To search for a specific paper, type the title of the article in the search box. If details of the article are included in the database, you'll see it in the list of results. The far right column of the results list indicates how many times the article has been cited. Clicking on this number will give a list of these citing articles. Some of these articles might also have citations – you can follow the chain of research forward in time. Click on the title to read the abstract and see a clickable list of references (useful for going further back down the chain of research), or click on 'AL Link to Full Text' to get a link to where we have the article in another database (if we subscribe to it).

Scopus and Web of Science contain articles in high quality journals.
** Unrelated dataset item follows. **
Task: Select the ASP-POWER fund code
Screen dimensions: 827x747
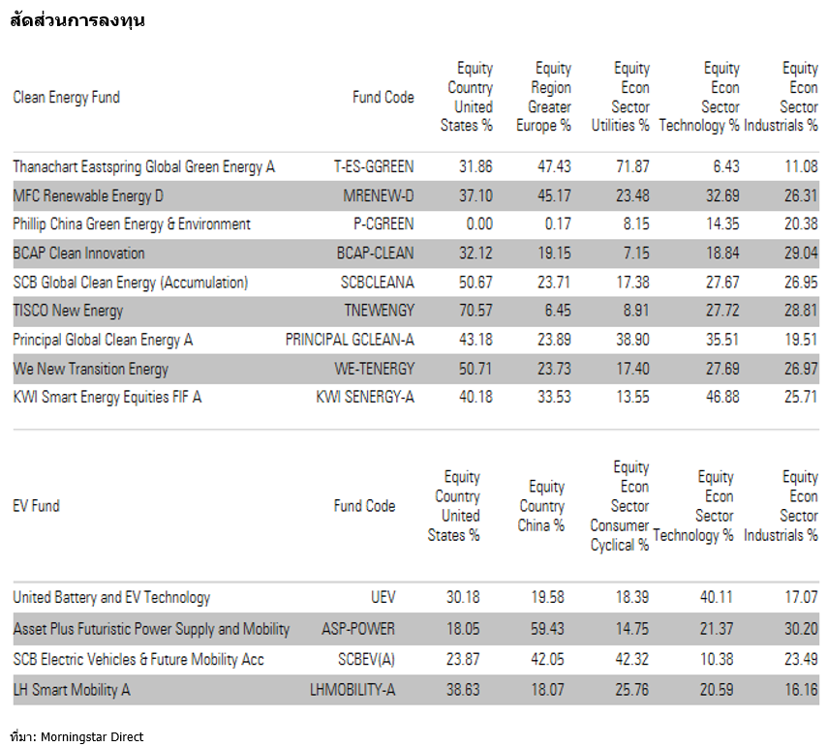Action: click(358, 629)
There is some overlap between them so some articles will be included in both databases. Citation information is also included in search results on Google Scholar, where the number of citations is likely to be higher due to the citations being anywhere, not just in quality academic journals.

Read other articles by the author

The authors may have developed their research and written more over time. Search online to see if an author has a profile on their university’s website, listing all their publications. Or use search by author name in a database – Web of Science, Scopus, or another database specific to your subject area.

Search by keyword effectively

Ensure that you have done some planning, think about all words that might be relevant and use search tools in databases to get good recent results. Most lists of results are initially sorted by relevance, but you can also sort them in other ways, e.g. by date. Further details can be found in the "Using Databases" section of the "Finding Resources" Library Guide.